By Tim Farley, News Editor – Cities and towns may get some tools to fight back against oil and gas companies if drilling activity occurs inside municipal limits.
Senate Bill 1257, authored by Sen. Lonnie Paxton (R-Tuttle), would allow cities and towns to enact ordinances and rules connected to light pollution, noise and air pollution if an oil and gas operation is built within 1,000 feet of an occupied residence or commercial building.
“There is no law how close a well site can be built to a house,” Paxton said. “There are some populated areas with well sites that are going in 200 to 300 yards from an existing house. I’ve had multiple citizen requests for this type of legislation from the east side of my Senate district.”
However, new ordinances would be limited in their scope. The proposed measure would restrict the financial burden the ordinance could place on oil and gas companies. The cost of new restrictions imposed by a city could not exceed $25,000 for each drilling permit issued.
“I’ve been working with the oil industry and the municipalities on this to find a common-sense solution,” Paxton said. “Most oil and gas companies try to be good neighbors, but there’s a couple that push the limits of state law.”
In most instances, the drilling activity is temporary, and Paxton doesn’t want to overregulate.
“But it can be more than a temporary nuisance for homeowners or businesses,” he said.
“We can’t let an industry run over people.”
Okarche Town Administrator Richard Raupe said he favors any legislation that gives cities and towns more authority over oil and gas companies. Paxton represents all of Okarche and other parts of Canadian County extending east to Piedmont Road and Northwest Highway.
“We can’t drill a water well within 300 feet of an oil well, but they can drill an oil well about anywhere they want,” he said.
Only one oil well has been drilled within Okarche’s town limits and there were no problems.
“The oil company came to us and went above and beyond to be good neighbors, but not all oil and gas companies are that way,” he said.
New regulations allowed by SB 1257 would not be enforced if the oil and gas company and property owners make an agreement about the location of the well and its operation.
Piedmont City Manager Jason Orr was not thrilled with the measure and its potential impact on cities.

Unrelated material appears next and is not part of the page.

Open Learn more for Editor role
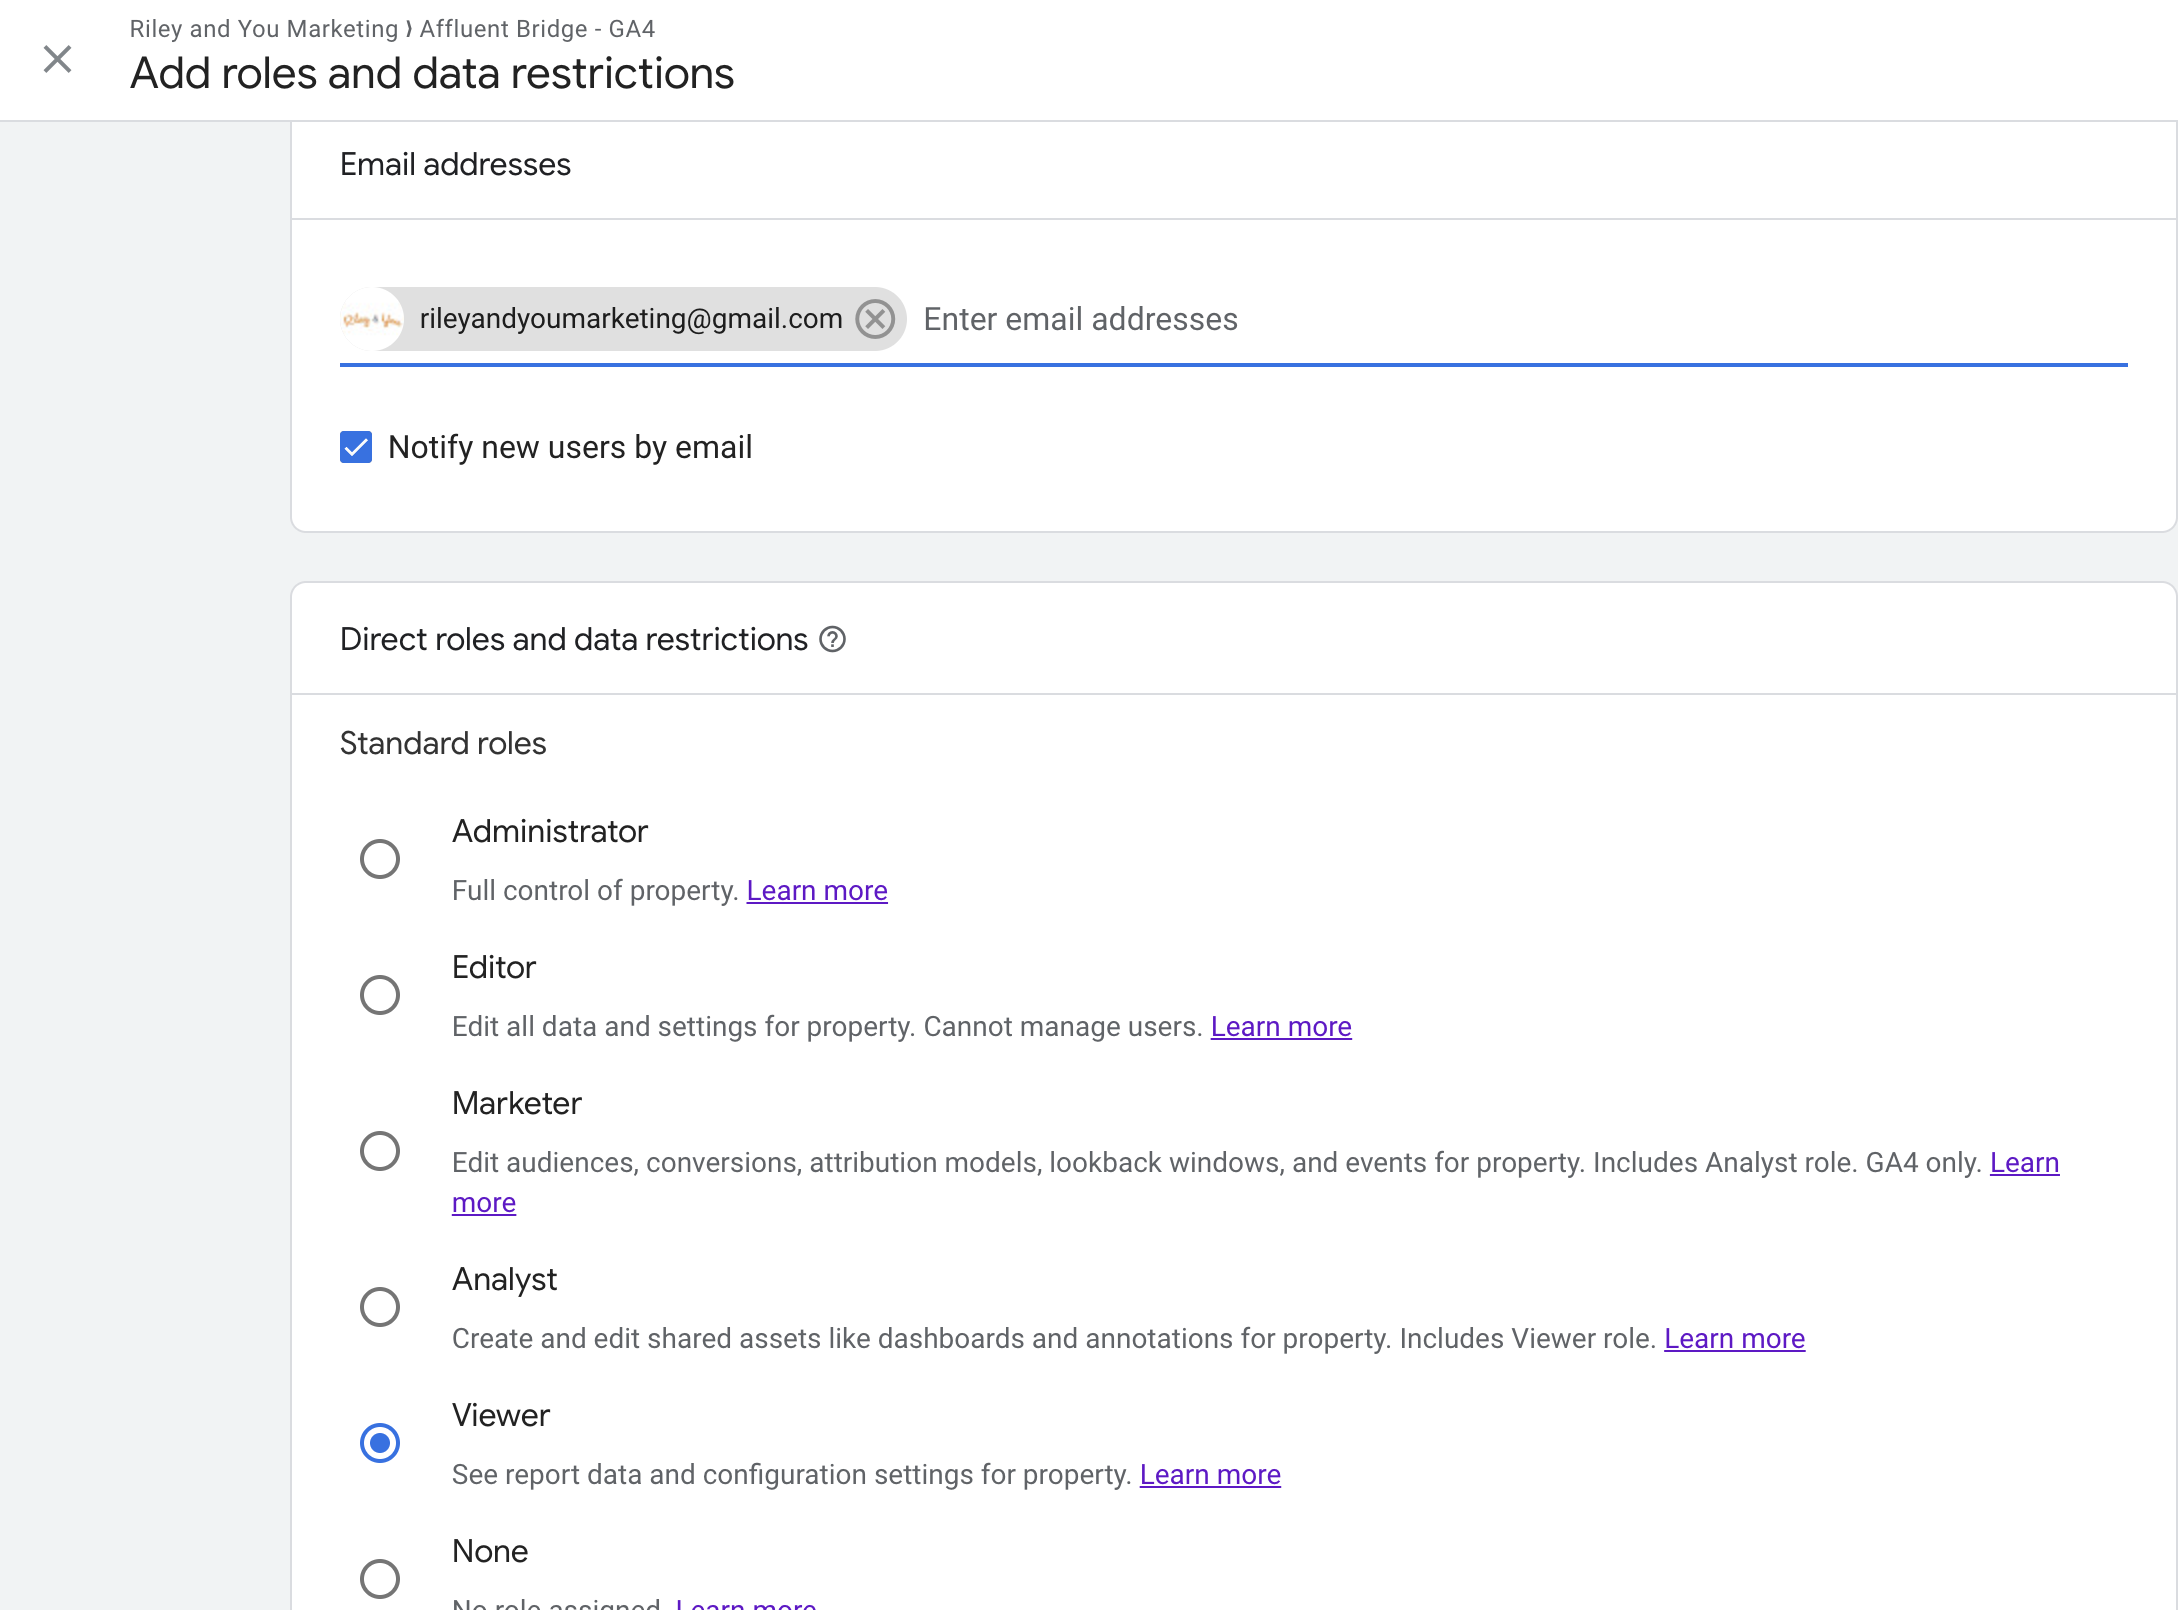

“As written, I think this bill would severely limit the ability we have as a local government to mitigate oil and gas well nuisances,” he wrote in an e-mailed response. “Allowing property owners within 1,000 feet of a proposed well to negotiate terms with an oil company may work well in rural settings, but within the Piedmont municipal limits it will effectively nullify the voice of any citizen outside of that 1,000 feet. The city’s hands would be tied and we would be unable to enforce our current ordinances concerning oil and gas well operation.”
Orr also wrote in his email that putting a $25,000 cap on remedies would be a “slap in the face” to Piedmont citizens.
“If an oil company creates a nuisance, they should be responsible to correct it regardless of the associated cost,” he wrote.
Cody Bannister, spokesman for the Oklahoma Independent Petroleum Association, said the organization’s legislative committee has not reviewed the bill and the OIPA has not taken a specific position yet.